Interpretation of results:
GHS criteria not met
Endpoint conclusion
Endpoint conclusion:
no adverse effect observed (not sensitising)
Additional information:

The skin sensitisation property of the test substance was determined using a modified version of the Maximisation Test in the guinea pig. The study was conducted similar to the OECD-Guideline 406. 20 guinea pigs (Pirbright White Strain, 10 males and 10 females) were intradermally treated with 4 injections of 0.1 ml freshly prepared adjuvant saline mixture. At first induction, the test compound (10 %) was occlusively applied on filter patches (2 x 4 cm) to the epidermis over the injection sites for 24 hours. One week later, the test substance was occlusively applied in the same way for 48 hours. The application sites were pretreated the day before with 10 % sodium laurylsulphate (open application). The challenge was performed 14 days later, when the test compound (30 %) was applied epidermal on filter paper patches (2 x 2 cm) to an untreated flank skin of the animals for 24 hours (occlusive application). A control group was treated with adjuvant and the vehicle during the induction period. During the challenge period thecontrol animals were treated with the test substance to control the maximal subirritant concentration of the test compound in adjuvant treated animals. 24 hours after removal of the dressings the challenge reactions were graded according to the Draize scale. The application sites were chemically depilated before examination. 15 % of the animals in the test substance group showed skin reactions 24 hours after removal of the dressings. Concluding, the test substance did not reveal skin sensitising properties in the guinea pig maximization test under the test conditions chosen (Ciba-Geigy, 1982).

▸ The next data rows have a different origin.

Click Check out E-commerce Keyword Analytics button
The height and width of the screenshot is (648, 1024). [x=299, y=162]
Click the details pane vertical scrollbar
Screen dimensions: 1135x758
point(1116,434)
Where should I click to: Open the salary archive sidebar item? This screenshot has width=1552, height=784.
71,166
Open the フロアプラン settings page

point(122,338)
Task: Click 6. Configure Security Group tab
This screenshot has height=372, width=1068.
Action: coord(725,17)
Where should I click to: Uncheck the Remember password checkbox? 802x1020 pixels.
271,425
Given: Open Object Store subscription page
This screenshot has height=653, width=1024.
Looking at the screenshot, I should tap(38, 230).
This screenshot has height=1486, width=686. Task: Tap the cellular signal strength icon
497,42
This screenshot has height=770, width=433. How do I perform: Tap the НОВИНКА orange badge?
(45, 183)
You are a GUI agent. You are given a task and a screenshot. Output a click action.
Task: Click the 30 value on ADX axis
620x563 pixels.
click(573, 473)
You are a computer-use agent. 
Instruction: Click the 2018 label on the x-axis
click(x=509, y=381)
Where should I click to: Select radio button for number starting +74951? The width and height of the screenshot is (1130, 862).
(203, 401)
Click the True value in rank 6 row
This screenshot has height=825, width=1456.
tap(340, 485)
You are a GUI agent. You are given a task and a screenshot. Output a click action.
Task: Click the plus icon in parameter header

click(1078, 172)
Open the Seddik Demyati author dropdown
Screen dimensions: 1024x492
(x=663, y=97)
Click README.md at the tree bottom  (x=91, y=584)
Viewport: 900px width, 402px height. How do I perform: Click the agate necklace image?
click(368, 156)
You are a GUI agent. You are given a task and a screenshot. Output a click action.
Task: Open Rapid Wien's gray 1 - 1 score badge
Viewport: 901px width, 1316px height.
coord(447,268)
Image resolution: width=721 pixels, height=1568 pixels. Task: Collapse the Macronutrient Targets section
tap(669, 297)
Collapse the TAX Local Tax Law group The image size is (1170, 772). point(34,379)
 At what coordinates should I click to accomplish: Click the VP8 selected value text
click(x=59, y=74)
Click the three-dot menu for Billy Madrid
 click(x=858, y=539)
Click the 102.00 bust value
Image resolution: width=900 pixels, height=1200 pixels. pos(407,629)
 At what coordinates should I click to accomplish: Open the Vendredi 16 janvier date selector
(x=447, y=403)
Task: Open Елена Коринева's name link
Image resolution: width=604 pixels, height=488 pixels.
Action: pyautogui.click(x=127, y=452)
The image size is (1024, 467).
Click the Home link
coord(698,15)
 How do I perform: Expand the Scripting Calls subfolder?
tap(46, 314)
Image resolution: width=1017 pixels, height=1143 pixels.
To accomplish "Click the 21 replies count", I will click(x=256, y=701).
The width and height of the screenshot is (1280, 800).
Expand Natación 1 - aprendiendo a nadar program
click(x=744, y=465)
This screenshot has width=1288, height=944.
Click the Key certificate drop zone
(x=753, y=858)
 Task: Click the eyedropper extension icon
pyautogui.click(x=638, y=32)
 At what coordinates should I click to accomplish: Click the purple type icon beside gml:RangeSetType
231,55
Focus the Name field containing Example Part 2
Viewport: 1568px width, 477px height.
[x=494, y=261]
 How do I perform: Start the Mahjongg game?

The results are supported by the findings from a human insult patch study (Hill Top Research Institute Inc, No. K-141E, 1960; no guideline followed). 59 subjects (12 men, 47 women) received 24 h patch exposures to the test substance three times weekly for three weeks, followed by a similar challenge exposure in the sixth week. The test substance did not reveal skin sensitising properties in the human insult patch test under the test conditions chosen.

Respiratory sensitisation

Endpoint conclusion
Endpoint conclusion:
no study available

Justification for classification or non-classification

Classification, Labeling, and Packaging Regulation (EC) No. 1272/2008

The available experimental test data is reliable and suitable for the purpose of classification under Regulation (EC) No.1272/2008. Based on the data, classification for skin sensitisation is not warranted.